DECIDED JANUARY 29, 1981.
D. U. I. Paulding Superior Court. Before Judge Noland.
Thomas C. Sanders, for appellant.
W. A. Foster III, District Attorney, Jeff Richards, Assistant District Attorney, for appellee.
1. Circumstantial evidence may be sufficient to authorize a finding that a defendant accused of driving a motor vehicle under the influence of intoxicants was guilty of the offense although no witness testified positively to having seen him operating the vehicle. Where a police officer comes upon the defendant standing beside his wrecked automobile which has skidded off the road and into a ditch, who admits he was the driver of the vehicle, is unsteady on his feet, talks incoherently, is unable to explain the details of the single-vehicle accident, and reeks of alcohol, such testimony is sufficient to support the conclusion that the defendant was driving while intoxicated. Stephens v. State, 127 Ga. App. 416 ( 193 S.E.2d 870); Tutt v. State, 128 Ga. App. 636 ( 197 S.E.2d 432) (1973); Glisson v. State, 134 Ga. App. 380 ( 214 S.E.2d 386) (1975).

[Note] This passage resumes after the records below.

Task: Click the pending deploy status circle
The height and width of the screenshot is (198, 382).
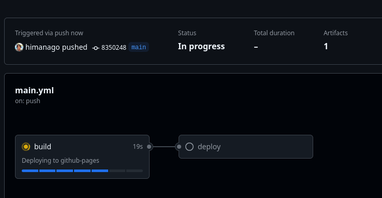Action: pyautogui.click(x=189, y=147)
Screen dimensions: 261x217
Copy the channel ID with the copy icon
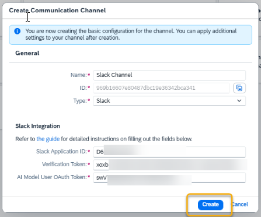click(x=239, y=88)
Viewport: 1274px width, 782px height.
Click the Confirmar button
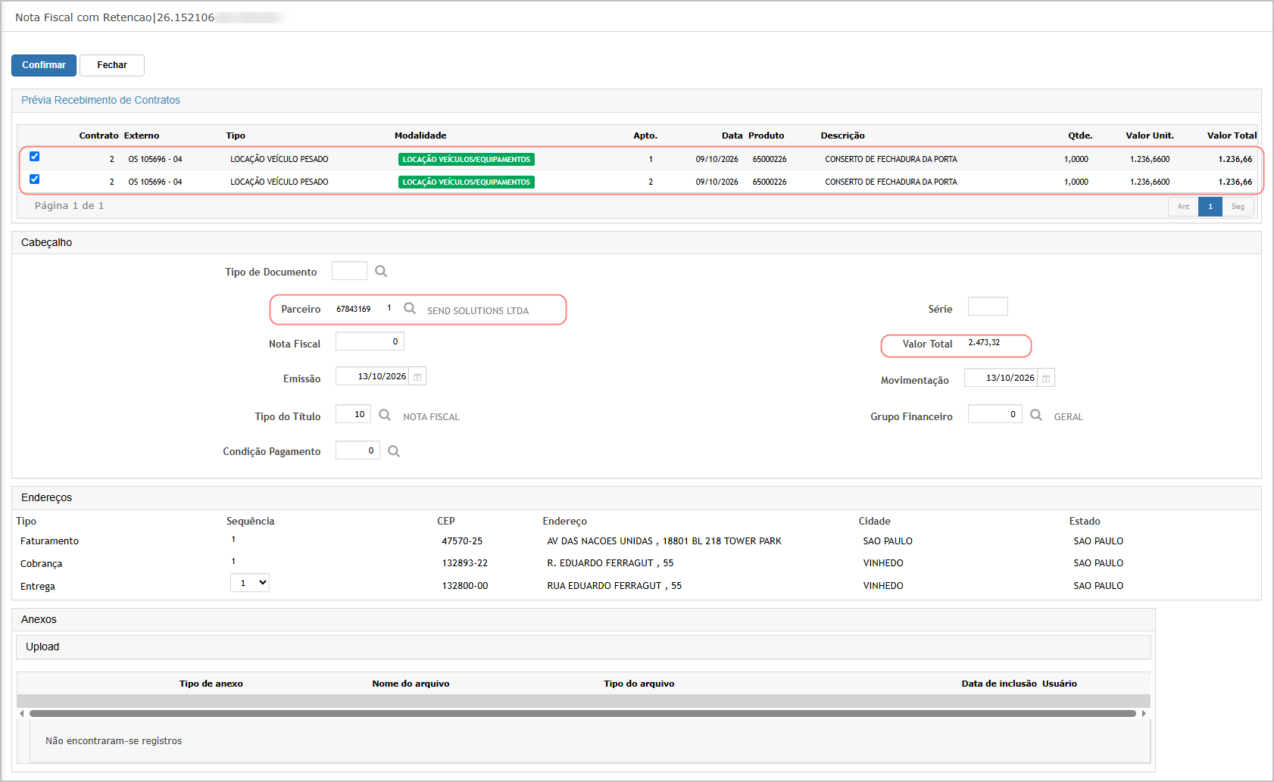point(44,65)
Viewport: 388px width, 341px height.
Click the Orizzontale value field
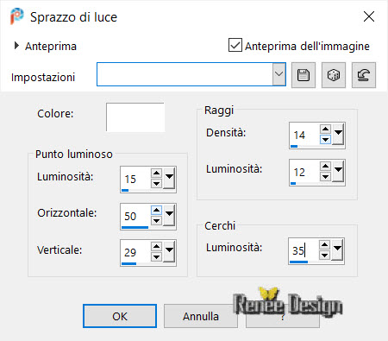[135, 216]
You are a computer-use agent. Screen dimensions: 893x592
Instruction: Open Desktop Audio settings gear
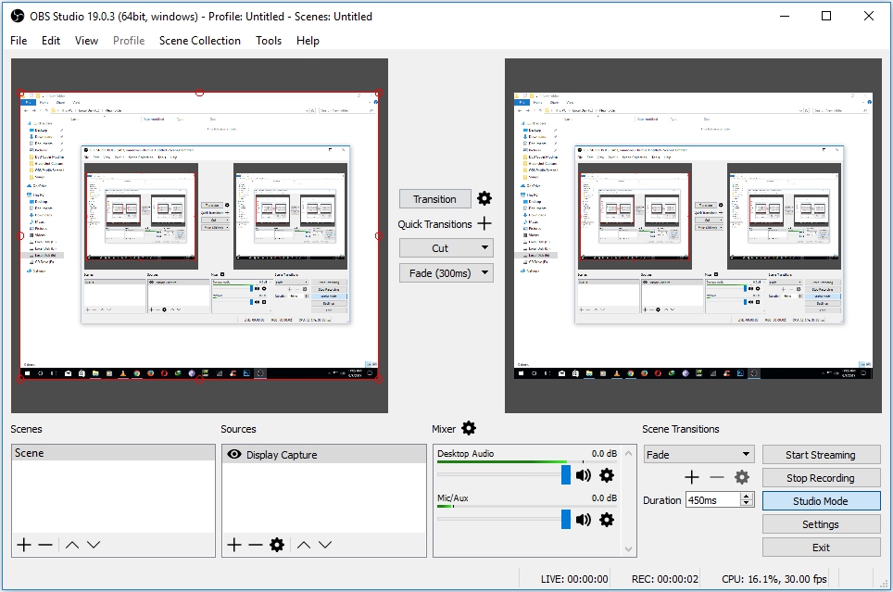(607, 474)
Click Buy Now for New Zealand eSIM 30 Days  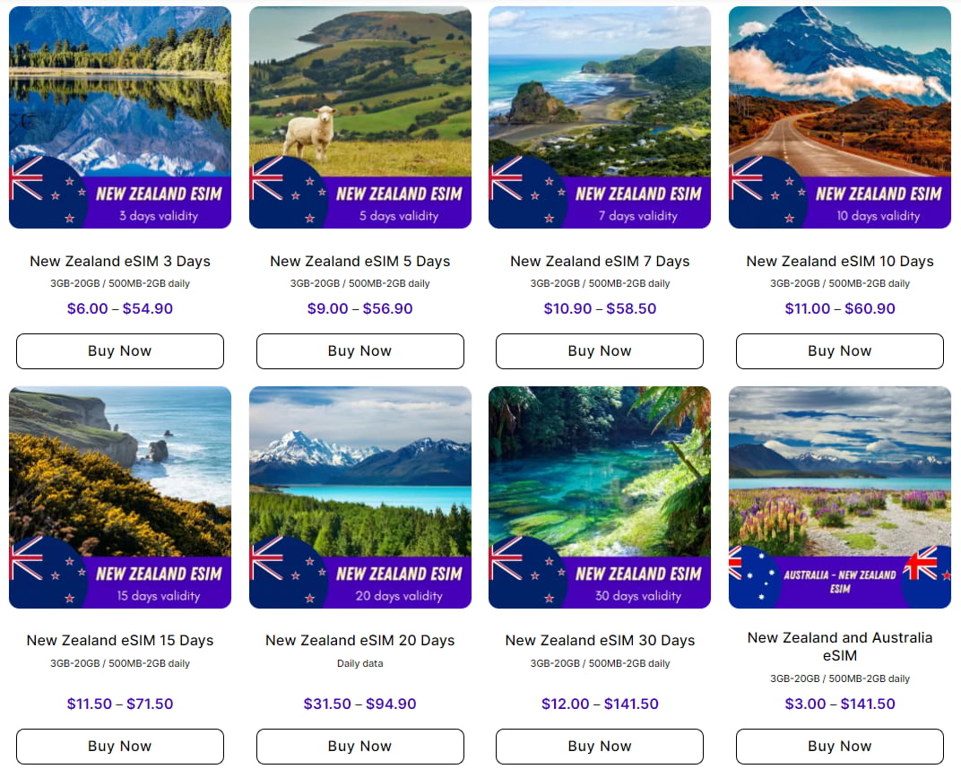pyautogui.click(x=599, y=746)
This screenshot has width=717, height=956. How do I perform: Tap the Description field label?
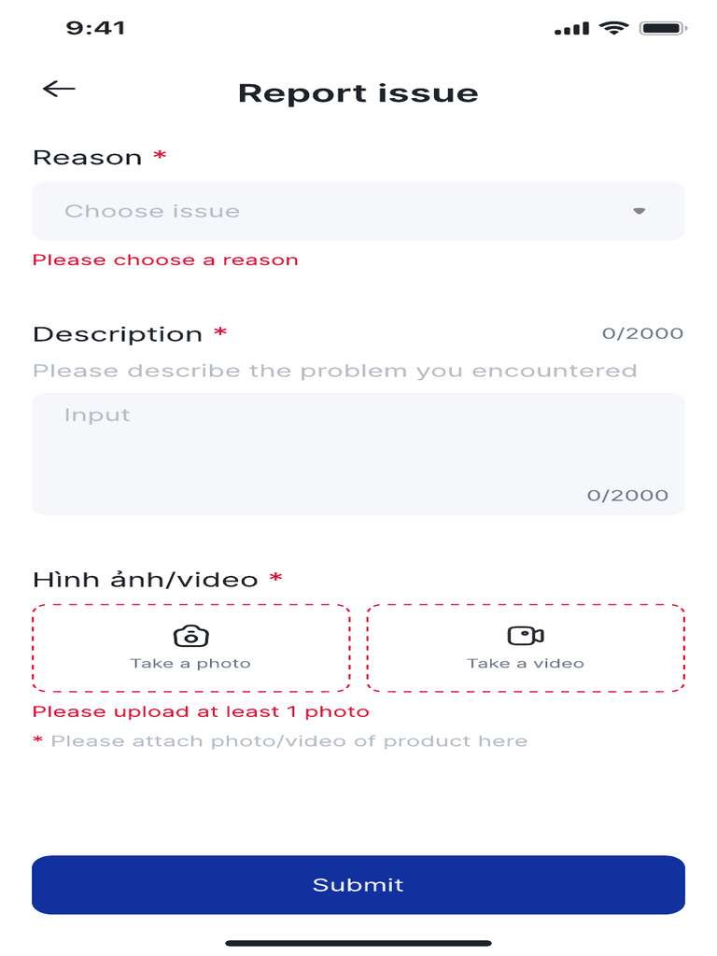tap(118, 334)
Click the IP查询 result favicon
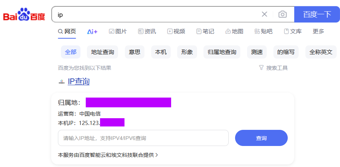The height and width of the screenshot is (167, 340). pos(62,82)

2. A witness who satisfactorily shows that he had opportunity to observe, and did observe, the condition of another, may testify whether that person was under the influence of intoxicants and the extent thereof, stating the facts upon which the opinion is based. Fountain v. Smith, 103 Ga. App. 192 (1) ( 118 S.E.2d 852) (1961); Bagley v. Smith, 98 Ga. App. 825, 826 (2) ( 107 S.E.2d 232) (1959); Harris v. State, 97 Ga. App. 495 (3) ( 103 S.E.2d 443) (1958); Joiner v. State, 51 Ga. App. 463 (1) ( 180 S.E. 911) (1935). Since drunkenness is easy of detection and difficult of explanation "the question of intoxication is better determined from the direct answers of those who saw him than from any description of his conduct," the witness being able to reinforce his statement by the facts on which this opinion is based. Durham v. State, 166 Ga. 561 (3-a) ( 144 S.E. 109) (1928). The question at issue being whether the vehicle in which the defendant and the witness were riding plowed into a ditch because the defendant lost control of the car, and it then broke an axle, or whether the axle snapped, causing the car to careen out of control and into the ditch, the various questions asked of the witness on cross examination, including whether in his opinion Mr. Lawrence's driving had anything to do with the accident and whether Mr. Lawrence was under the influence of alcohol at the time were improperly ruled out on objection. This is particularly true in that another witness was permitted to testify on direct examination by the state and under substantially similar circumstances that in his opinion the defendant was drunk shortly after the wreck.
Judgment reversed. Birdsong and Sognier, JJ., concur.